Sekali lagi, iman itu tidak hanya
sekadar percaya kepada keberadaan. Kata-kata seperti Jin, Iblis, setan, dan
sihir, itu memang ada dalam Al Qur’an. Tidak bisa kita ingkari keberadaan
kata-kata tersebut. Justru, yang harus kita ingkari adalah konsep Jin, Iblis,
setan, dan sihir tahayyul dan mitos yang dikarang-karang sendiri oleh
masyarakat. Baik oleh masyarakat primitif jahiliyah, maupun masyarakat modern
jahiliyah.

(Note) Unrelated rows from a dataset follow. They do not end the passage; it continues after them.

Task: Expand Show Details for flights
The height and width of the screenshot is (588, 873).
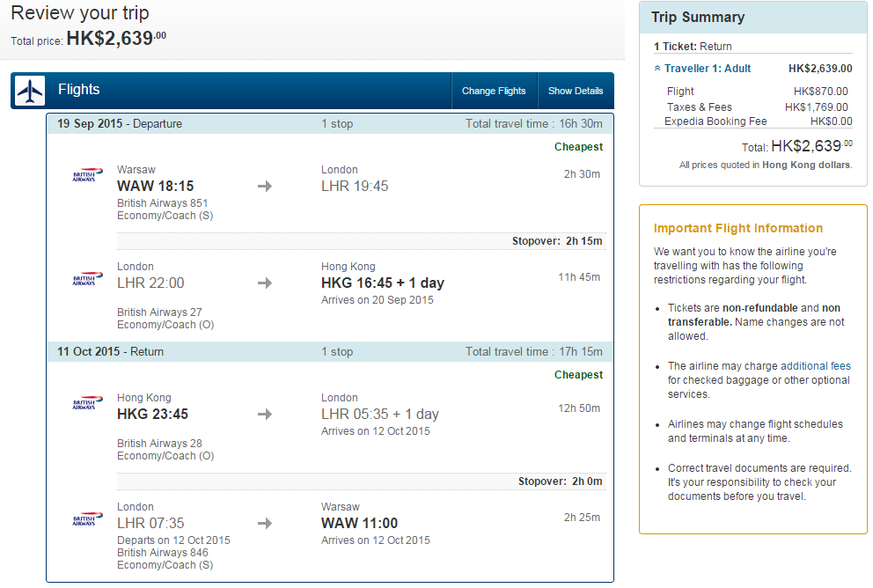Action: tap(576, 91)
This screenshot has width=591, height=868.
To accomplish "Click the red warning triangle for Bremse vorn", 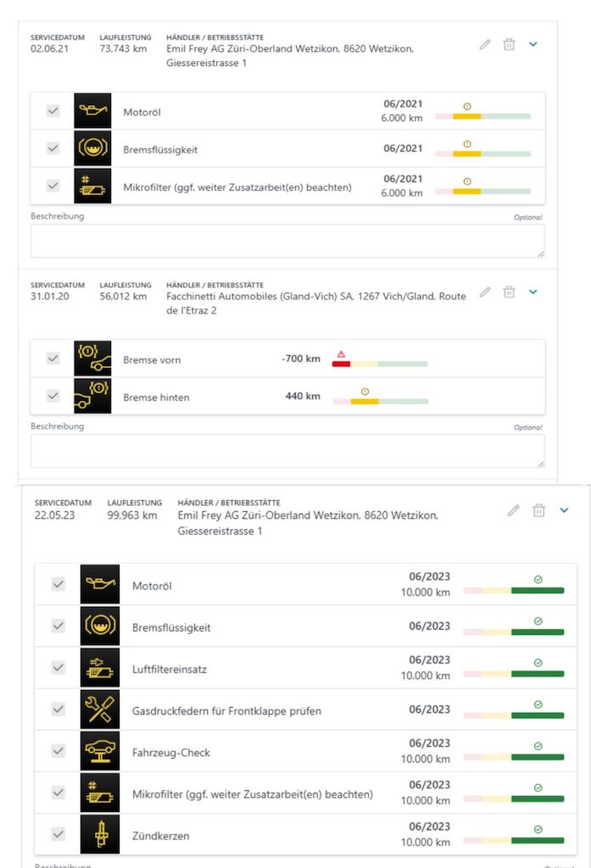I will [341, 354].
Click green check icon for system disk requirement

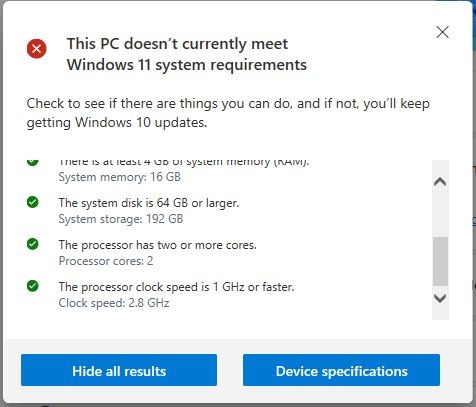tap(33, 202)
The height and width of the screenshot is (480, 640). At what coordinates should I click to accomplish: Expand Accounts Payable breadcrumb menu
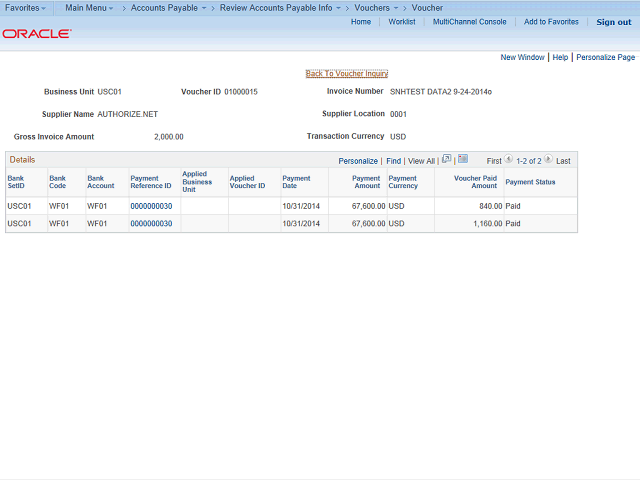pos(169,7)
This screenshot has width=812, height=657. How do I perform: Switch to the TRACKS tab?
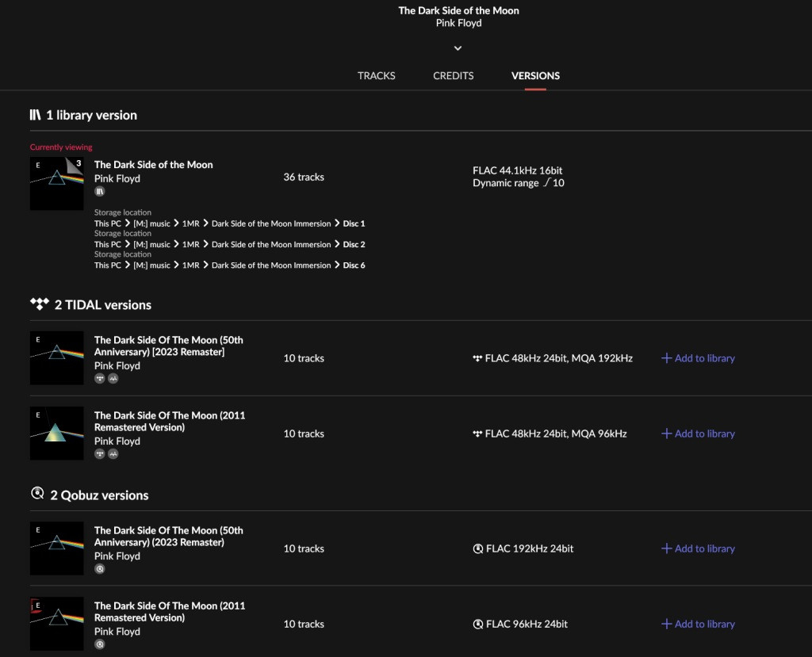point(376,76)
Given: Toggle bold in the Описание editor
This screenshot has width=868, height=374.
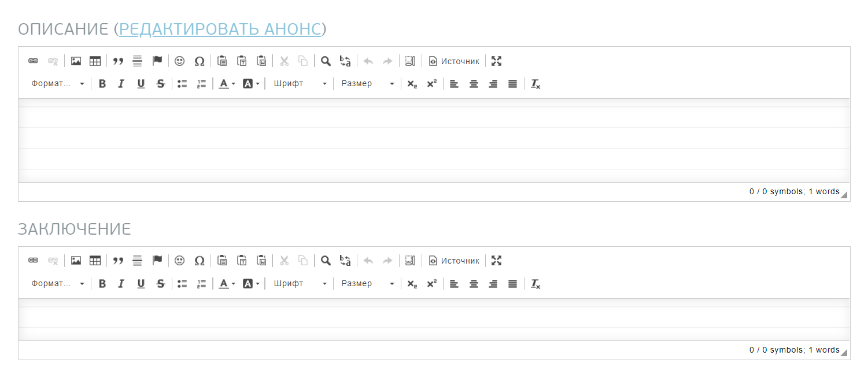Looking at the screenshot, I should tap(102, 84).

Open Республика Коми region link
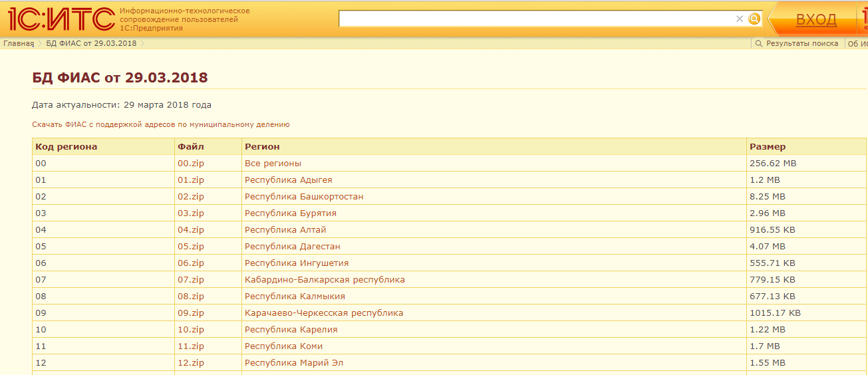(284, 346)
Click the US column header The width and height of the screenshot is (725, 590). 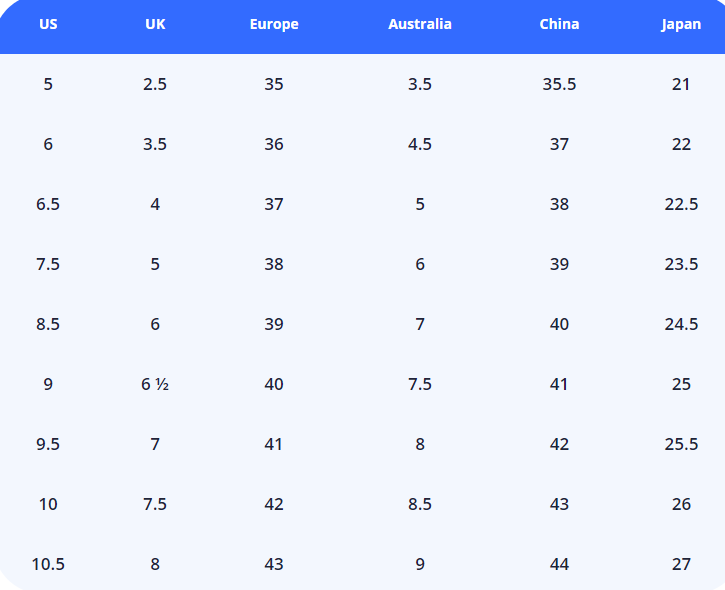click(48, 24)
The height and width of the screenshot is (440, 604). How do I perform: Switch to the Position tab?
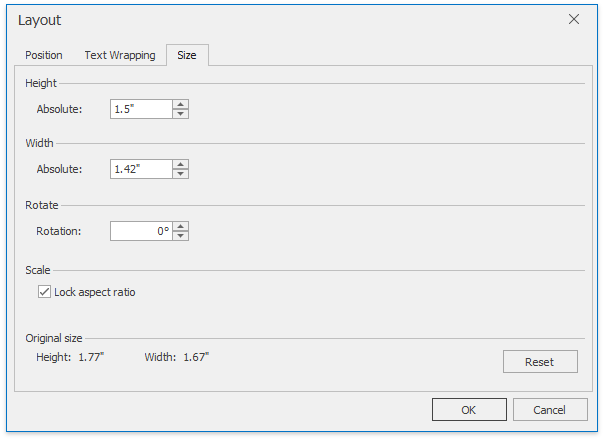[44, 55]
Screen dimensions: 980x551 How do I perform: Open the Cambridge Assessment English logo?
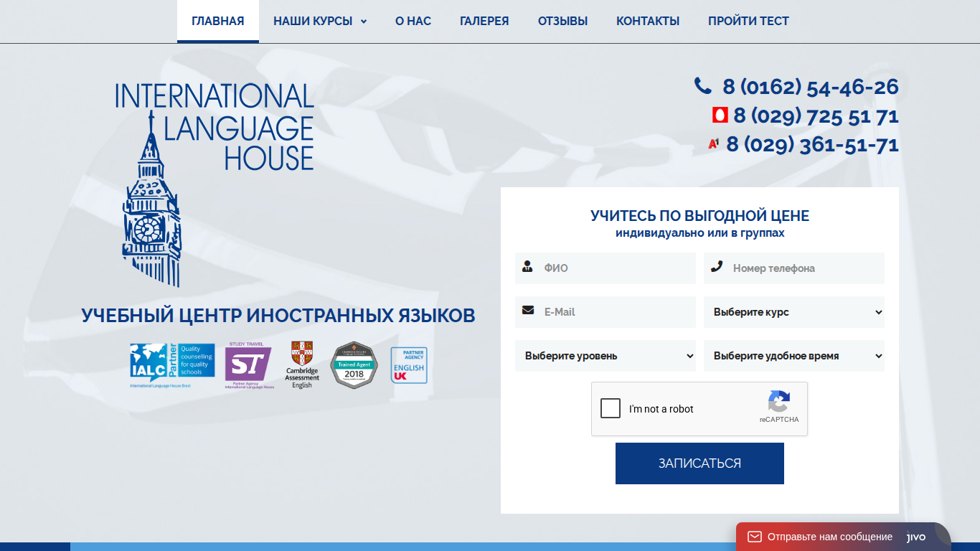[x=302, y=365]

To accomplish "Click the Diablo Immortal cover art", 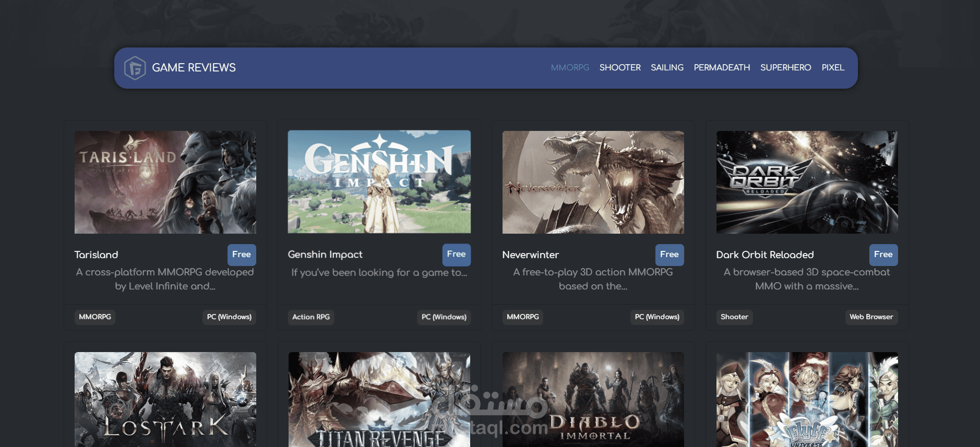I will pyautogui.click(x=593, y=400).
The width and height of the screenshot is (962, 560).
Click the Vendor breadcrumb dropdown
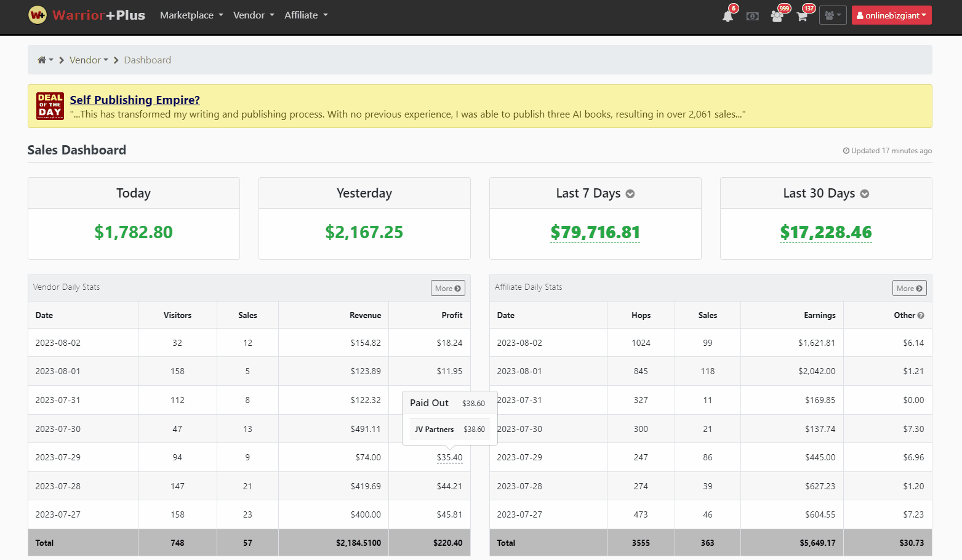pos(89,60)
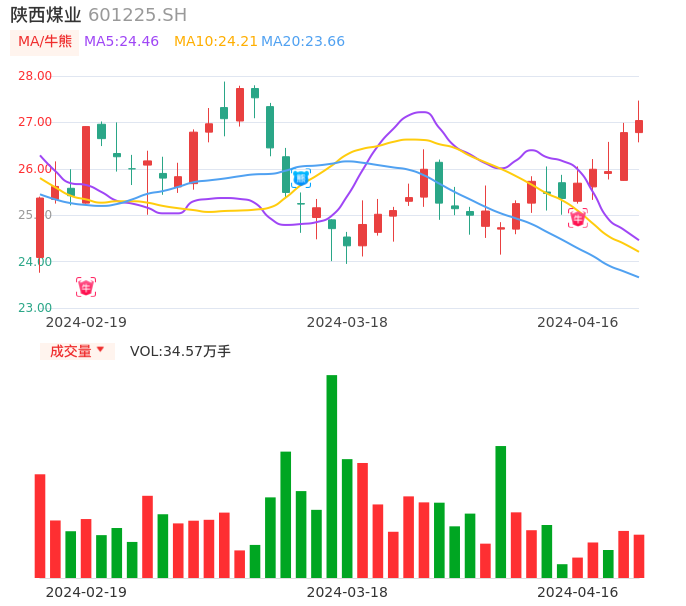Click the 2024-03-18 date label under candlesticks
Image resolution: width=686 pixels, height=606 pixels.
coord(347,322)
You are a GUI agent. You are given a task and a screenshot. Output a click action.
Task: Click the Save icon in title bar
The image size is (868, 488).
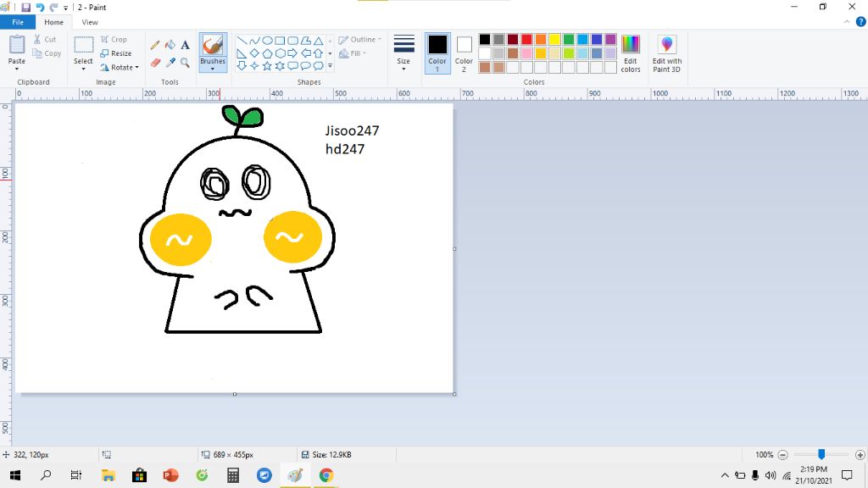[x=25, y=7]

Ingat, Qur’an ini datang memang untuk mengoreksi konsep animisme—dinamisme
(seperti penyembah berhala), Nasrani, dan Yahudi.
Kita ini memang tidak boleh
sembarang beriman. Jangan sembarangan beriman. Supaya tidak dilaknat oleh
Allah. Seperti dikisahkan dalam ayat berikut ini.
QS. Al-Nisa’[4]: 51—52
أَلَمْ تَرَ إِلَى
الَّذِينَ أُوتُوا نَصِيبًا مِنَ الْكِتَابِ يُؤْمِنُونَ بِالْجِبْتِ
وَالطَّاغُوتِ وَيَقُولُونَ لِلَّذِينَ كَفَرُوا هَٰؤُلَاءِ أَهْدَىٰ مِنَ
الَّذِينَ آمَنُوا سَبِيلًا
51. Apakah kamu tidak memperhatikan
orang-orang yang diberi bahagian dari al-kitab? Mereka beriman kepada Jibt
dan Thaghut, dan mengatakan kepada orang-orang kafir (musyrik Mekah), bahwa
mereka itu lebih benar jalannya dari orang-orang mukmin.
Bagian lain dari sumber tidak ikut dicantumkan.